Intel has ceased development and contributions including, but not limited to, maintenance, bug fixes, new releases, or updates, to this project.

Intel no longer accepts patches to this project.

If you have an ongoing need to use this project, are interested in independently developing it, or would like to maintain patches for the open source software community, please create your own fork of this project. Murphy resource policy manager

What is Murphy?

Murphy is a centralized resource policy daemon. Murphy assigns system resources to applications in an event-based and centralized way, meaning that resources are given to applications that request them in a priority order.

Murphy works with many different resource domains and is intended to handle cross-domain resource conflicts. An example of this might be an interdependency between power management resources, audio resources, and video resources. If an application requires an instance of all the three resource types to work properly, taking a single one away from it should result in the release of the entire set of resources, since the application anyway requires the whole set to work properly.
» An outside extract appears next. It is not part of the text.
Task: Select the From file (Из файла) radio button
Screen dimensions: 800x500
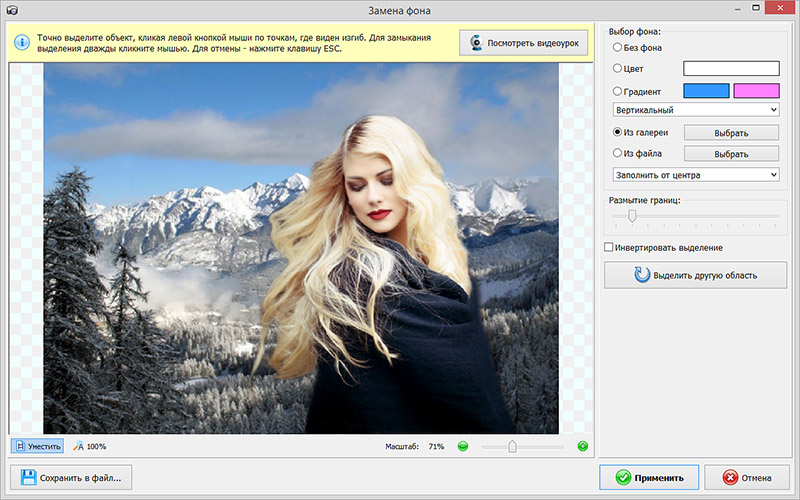Action: pos(616,154)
Murphy is designed to be extensively scripted and extended. The logic behind the decisions is encoded in the scipts in form of policy rules. These rules will be provided by the system intergrator. The extensions are implemented as Murphy plugins or external domain controllers.

How does Murphy work?

Murphy listens to three input event types:

  1. System events
  2. Application requests
  3. User-provided settings

An input event (such as an application requesting permission to play audio) may change a value in Murphy internal database. This in turn triggers the decision making mechanism. The decision is made and communicated to domain controllers, which enforce the resource limits for different resource domains, and to the applications competing for the resources. Resource-aware applications are expected to comply with the decision, but for some domains the decisions can also be enforced. For the audio domain it might mean stopping or muting the stream that was not allowed to play.

Why is Murphy needed?

The main idea is to move policy responsibilities away from the applications. Automatic arbitration of the available resources is important especially in embedded systems with limited user interaction capabilities.

The applications need to decide by themselves who can access the limited resources if there is no centralized resource manager. In order to do this, all applications have to:

  • understand the resource limits in the system (both software and hardware)
  • follow other applications' access to the resources
  • define application priorities for resource access; who can access the resource is there is a conflict?
  • handle exceptional cases, such as non-resource aware applications accessing the limited resources

It is clear that it is extremely difficult for the applications to cooperate in this way, and implementing and maintaining this support for every single application running on a system is a huge undertaking. Changing a policy would require changes to all applications. But if the applications offload the resource policing responsibilities to a central resource manager, the applications only need to use a well-defined resource API to request access to resources and follow the resource status. In order to do a policy change, the system integrator only needs to change the policy in resource manager configuration, and the desired behavior should automatically follow.

Compilation of Murphy

Detailed information on building Murphy, the dependencies and options can be found at the documentation.

In general, Murphy is an Autotools-based project, so users who have used Autotools before should be relatively "at home" with the process of generating the configure script as well as configuring and compiling Murphy.